Il legislatore ha voluto tutelare lo posizione dei familiari dell'imprenditore che lavorino nell'ambito della sua impresa riconoscendo loro una serie di diritti che, in virtù del rapporto instaurato tra imprenditore e collaboratori, non sarebbero altrimenti azionabili. E’ previsto il loro consenso, e ad essi spetta una parte dei risultati economici ottenuti dall'impresa con il loro apporto di lavoro. Spesso, comunque, si tratta di familiari che condividono e sostengono l'iniziativa dell'imprenditore che vuole realizzare un patto di famiglia.

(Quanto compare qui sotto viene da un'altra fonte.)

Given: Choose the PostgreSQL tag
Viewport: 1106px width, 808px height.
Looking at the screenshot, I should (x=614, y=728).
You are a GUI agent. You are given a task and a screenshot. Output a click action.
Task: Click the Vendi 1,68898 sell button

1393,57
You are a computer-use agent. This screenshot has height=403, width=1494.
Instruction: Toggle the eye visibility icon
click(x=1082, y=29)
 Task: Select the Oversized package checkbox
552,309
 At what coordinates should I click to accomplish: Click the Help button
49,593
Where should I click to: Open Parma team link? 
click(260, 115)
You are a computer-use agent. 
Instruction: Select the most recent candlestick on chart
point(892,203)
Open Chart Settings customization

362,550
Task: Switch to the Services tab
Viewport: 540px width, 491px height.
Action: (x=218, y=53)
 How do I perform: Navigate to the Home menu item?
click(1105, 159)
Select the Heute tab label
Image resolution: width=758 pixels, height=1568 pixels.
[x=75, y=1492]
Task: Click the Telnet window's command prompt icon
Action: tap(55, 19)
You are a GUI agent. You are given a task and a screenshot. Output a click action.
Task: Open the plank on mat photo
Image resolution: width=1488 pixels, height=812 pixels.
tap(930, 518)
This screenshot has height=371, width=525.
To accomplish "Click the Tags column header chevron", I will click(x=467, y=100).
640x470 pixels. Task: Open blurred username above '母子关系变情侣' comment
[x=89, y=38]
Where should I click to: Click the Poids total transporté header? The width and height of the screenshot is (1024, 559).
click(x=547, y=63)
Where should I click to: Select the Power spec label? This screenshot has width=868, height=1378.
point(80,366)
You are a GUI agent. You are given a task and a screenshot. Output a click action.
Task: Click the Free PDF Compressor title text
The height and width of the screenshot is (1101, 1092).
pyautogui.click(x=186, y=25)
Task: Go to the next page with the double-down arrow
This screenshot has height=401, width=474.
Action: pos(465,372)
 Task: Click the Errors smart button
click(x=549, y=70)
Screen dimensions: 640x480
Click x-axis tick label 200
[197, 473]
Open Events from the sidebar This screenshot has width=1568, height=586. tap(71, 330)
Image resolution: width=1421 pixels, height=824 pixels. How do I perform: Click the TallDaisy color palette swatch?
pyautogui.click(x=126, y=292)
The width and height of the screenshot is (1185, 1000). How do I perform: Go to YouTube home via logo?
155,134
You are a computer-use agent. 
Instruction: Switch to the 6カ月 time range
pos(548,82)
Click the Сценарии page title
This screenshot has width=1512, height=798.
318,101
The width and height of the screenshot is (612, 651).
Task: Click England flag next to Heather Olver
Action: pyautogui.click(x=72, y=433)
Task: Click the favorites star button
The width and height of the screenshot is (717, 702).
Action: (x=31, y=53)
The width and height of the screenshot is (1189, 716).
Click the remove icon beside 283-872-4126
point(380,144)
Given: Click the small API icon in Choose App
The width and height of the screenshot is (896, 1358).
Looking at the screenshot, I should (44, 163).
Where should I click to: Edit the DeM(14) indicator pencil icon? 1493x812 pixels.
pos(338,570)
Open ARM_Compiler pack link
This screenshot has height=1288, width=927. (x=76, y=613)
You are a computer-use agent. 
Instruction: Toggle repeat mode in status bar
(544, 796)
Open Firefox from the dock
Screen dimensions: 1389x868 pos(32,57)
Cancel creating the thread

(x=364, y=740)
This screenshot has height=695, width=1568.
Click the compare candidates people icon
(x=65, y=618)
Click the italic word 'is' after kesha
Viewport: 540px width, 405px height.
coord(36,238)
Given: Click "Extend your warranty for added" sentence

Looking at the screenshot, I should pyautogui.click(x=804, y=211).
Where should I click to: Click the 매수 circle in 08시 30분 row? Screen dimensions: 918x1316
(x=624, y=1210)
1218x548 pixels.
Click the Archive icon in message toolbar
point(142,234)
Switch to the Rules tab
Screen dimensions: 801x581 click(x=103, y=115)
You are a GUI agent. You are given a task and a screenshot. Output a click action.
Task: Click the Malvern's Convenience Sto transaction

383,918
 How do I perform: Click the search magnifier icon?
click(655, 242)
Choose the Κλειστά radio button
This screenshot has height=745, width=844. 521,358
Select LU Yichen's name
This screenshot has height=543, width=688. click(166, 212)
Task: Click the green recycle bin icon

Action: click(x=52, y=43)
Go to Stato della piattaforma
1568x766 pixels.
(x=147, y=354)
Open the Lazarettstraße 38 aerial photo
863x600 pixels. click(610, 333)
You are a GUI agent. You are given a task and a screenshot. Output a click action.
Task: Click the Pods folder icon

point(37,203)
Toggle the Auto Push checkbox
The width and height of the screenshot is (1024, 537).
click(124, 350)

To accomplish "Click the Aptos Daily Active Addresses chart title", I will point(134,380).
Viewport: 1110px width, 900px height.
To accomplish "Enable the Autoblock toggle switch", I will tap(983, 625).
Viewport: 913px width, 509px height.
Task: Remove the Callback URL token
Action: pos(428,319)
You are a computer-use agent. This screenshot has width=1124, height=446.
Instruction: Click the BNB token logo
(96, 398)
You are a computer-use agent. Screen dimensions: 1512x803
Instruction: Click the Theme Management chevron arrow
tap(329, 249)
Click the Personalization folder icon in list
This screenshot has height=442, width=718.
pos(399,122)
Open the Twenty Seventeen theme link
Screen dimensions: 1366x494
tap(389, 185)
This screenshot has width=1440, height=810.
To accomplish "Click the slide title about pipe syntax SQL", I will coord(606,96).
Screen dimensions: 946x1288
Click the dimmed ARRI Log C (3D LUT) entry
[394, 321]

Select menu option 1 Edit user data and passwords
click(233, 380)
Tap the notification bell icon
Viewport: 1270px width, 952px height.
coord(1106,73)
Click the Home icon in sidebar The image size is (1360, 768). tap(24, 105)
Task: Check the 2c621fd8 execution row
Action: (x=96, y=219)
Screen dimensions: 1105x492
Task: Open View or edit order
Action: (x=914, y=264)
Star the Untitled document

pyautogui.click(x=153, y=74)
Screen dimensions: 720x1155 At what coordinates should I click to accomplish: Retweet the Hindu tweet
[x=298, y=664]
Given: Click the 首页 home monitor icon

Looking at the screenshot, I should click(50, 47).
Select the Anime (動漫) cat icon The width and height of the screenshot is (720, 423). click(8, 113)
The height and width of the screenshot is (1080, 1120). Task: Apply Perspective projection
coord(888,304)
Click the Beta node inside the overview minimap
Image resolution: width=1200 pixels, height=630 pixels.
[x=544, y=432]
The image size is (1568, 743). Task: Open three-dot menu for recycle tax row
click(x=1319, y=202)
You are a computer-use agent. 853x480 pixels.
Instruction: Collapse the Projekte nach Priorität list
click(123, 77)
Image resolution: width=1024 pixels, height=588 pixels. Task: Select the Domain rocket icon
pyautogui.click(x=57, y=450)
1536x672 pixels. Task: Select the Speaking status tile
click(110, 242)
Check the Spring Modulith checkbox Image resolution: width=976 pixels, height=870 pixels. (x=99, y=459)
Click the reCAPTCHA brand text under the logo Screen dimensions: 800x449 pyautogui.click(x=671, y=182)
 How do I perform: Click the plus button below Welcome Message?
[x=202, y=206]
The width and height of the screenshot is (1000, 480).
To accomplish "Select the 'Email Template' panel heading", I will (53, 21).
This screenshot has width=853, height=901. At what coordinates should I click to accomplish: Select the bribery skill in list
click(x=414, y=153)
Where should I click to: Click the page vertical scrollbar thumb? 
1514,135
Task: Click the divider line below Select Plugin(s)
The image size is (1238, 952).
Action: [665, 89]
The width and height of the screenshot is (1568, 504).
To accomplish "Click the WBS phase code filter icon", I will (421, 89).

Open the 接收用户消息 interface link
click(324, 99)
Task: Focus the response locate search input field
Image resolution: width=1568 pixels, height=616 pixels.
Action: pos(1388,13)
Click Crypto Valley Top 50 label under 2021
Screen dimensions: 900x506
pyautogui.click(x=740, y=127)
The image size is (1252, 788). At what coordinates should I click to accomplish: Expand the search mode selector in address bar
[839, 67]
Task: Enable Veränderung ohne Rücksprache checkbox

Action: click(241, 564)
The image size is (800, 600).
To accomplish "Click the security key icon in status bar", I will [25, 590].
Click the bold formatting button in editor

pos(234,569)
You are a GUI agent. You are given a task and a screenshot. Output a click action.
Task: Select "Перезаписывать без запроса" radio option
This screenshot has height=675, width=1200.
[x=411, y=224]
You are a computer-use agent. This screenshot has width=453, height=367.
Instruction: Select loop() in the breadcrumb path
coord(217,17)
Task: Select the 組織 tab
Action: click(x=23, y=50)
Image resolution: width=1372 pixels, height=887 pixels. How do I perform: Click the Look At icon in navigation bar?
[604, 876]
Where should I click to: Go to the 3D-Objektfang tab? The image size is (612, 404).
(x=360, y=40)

Se si tratta di società, occorre tenere in considerazione sia la legge (il codice civile) sia i patti sociali o lo statuto. Ad esempio, nelle società semplici e in nome collettivo per il trasferimento delle quote occorre il consenso di tutti i soci come richiesto dall'art. 2252 c.c., sempre che non sia diversamente convenuto; nelle s.a.s. per la quota del socio accomandante occorre il consenso di tanti soci che rappresentino la maggioranza del capitale ex art. 2322 c.c., salvo diversa disposizione dell'atto costitutivo. Per le società di capitali, occorre far riferimento all'art. 2355-bis c.c. per le s.p.a., all'art. 2469 c.c. per le s.r.l. e agli artt. 2457 e 2460 c.c. per le s.a.p.a.. In sintesi: non è possibile agire con il Patto di famiglia se non si rispettano le norme relative all'impresa familiare, essendo tutelata la posizione del familiare che lavora in azienda, e gli accordi che sono alla base delle società che gestiscono l'impresa.
In altri termini, i soci dell'imprenditore non sono tenuti a rispettare il patto se non sono state rispettate le regole relative alla vita della società, quali ad esempio il gradimento o la prelazione.